Le Pen pens in a zillion colors. Cool modern designer cards, stationery, journals. Maybe desk accessories. Rhodia pads.
posted by ishotjr at 4:53 PM on June 9, 2009


In my mind, you couldn't go wrong with pretty much anything Paper Source carries. Beautiful papers, a big assortment of rubber stamps and pads, everything possible to make your own cards and invitations, plus pre-made or custom printed options. Their store fronts usually look pretty cool, too. I don't know if it's exactly what you're going for, but it may give you some ideas. Good luck!
posted by JenMarie at 5:07 PM on June 9, 2009 [1 favorite]


Easy question. MASCULINE stationary. Classy but understated and simple. Very hard to find.

- AJ
posted by Alaska Jack at 8:44 PM on June 9, 2009


Best thread ever. Thank you EVERYONE for all the advice. You have helped me tremendously, and I really, really appreciate it. Everyone had some thing great to add.
posted by pantsonfire at 9:33 PM on June 9, 2009


Not sure if people still use CDs, but one of the things I would get at a good stationery store are 5" square envelopes in various nice paper to turn into cd sleeves. (No gum is ideal.)
posted by snofoam at 9:47 AM on June 10, 2009


I'd like to be able to buy single cards to send and stamps in the same place. Maybe a little place to sit down (an old schoolhouse desk, perhaps?) and write out a note right there. Ideally there would be a mailbox to drop it in nearby.
posted by yohko at 9:56 AM on June 10, 2009


Maybe a little place to sit down (an old schoolhouse desk, perhaps?) and write out a note right there

Yeah, this kind of goes along with my idea of a little personalization station. Lots of people don't want to buy an entire spool of ribbon or keep all the supplies they need around. Last time I was in a stationary store was on my way to a party. I needed a small gift (I bought a journal for around $12) and asked if I could wrap it there. They were nice but I had to push aside all of their stuff for space to wrap. I had actually brought my own wrapping paper, ribbon and tape. If they hadn't let me I would have had to sit outside and wrap it on the sidewalk (since I was on my bike).

I think if you introduce the possibility of DIY to people (through the above idea, classes/workshops/parties) then you'll put the idea in the heads of locals and make repeat customers. You could possibly offer free introduction workshops starting out just to get people coming in.
posted by Bunglegirl at 10:38 AM on June 10, 2009


Maybe a little place to sit down (an old schoolhouse desk, perhaps?) and write out a note right there

Favoriting just is not good enough for this idea. This is brilliant. When I think of the times I rush in for a few planned and impulse purchases, this is exactly what I need. If I could wrap something, or write out a sentence on a card, or mail a card right there, I would be so very thrilled.
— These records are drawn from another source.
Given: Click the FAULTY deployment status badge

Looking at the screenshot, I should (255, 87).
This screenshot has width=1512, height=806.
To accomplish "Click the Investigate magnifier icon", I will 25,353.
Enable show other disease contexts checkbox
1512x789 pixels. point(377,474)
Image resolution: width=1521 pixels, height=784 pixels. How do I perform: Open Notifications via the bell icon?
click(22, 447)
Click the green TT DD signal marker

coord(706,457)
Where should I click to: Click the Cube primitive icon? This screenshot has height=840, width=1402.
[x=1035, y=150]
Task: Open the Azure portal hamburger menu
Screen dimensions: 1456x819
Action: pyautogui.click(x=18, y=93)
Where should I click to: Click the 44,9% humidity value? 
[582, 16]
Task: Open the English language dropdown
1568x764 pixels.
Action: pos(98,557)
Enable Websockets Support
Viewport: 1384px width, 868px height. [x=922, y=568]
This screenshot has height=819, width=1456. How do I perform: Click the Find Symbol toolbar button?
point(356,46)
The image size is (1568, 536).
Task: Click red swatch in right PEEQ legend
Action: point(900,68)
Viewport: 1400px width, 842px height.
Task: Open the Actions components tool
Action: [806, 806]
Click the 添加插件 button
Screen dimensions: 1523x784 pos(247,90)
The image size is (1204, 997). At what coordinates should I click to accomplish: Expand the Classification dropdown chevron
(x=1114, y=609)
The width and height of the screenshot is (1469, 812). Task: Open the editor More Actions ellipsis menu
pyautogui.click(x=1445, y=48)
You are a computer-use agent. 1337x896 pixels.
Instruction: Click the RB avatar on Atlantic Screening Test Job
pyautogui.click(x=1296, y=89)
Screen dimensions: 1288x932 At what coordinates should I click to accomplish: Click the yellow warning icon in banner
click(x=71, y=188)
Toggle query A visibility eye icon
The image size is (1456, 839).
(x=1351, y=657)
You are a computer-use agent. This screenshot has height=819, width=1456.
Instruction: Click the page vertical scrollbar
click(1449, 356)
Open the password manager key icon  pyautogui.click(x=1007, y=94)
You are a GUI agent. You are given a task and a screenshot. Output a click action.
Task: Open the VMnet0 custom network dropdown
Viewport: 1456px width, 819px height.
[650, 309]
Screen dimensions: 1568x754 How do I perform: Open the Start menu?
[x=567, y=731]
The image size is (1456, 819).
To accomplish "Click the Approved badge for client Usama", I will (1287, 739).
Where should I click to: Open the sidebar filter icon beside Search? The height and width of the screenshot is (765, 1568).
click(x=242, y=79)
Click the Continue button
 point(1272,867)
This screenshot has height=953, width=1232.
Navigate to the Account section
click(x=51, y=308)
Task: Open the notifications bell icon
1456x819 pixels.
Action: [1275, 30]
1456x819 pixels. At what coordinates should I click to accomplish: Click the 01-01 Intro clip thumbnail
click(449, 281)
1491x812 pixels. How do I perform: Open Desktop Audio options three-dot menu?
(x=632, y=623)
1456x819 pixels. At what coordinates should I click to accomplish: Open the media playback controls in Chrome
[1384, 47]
It immediately makes your store much better than any other, and is really thinking about what a potential customer wants to do (and, allows the customer to spend a few more minutes in your store, soaking in its general wonderfulness and potentially buying just one more thing... and perhaps near the storefront, so people passing by can see that others are enjoying their time in your shop).

It offers something much nicer than writing a card and putting a ribbon in something in my car. Please, please do this!
posted by Houstonian at 10:51 PM on June 10, 2009


Free trade stationary items would make really great gifts.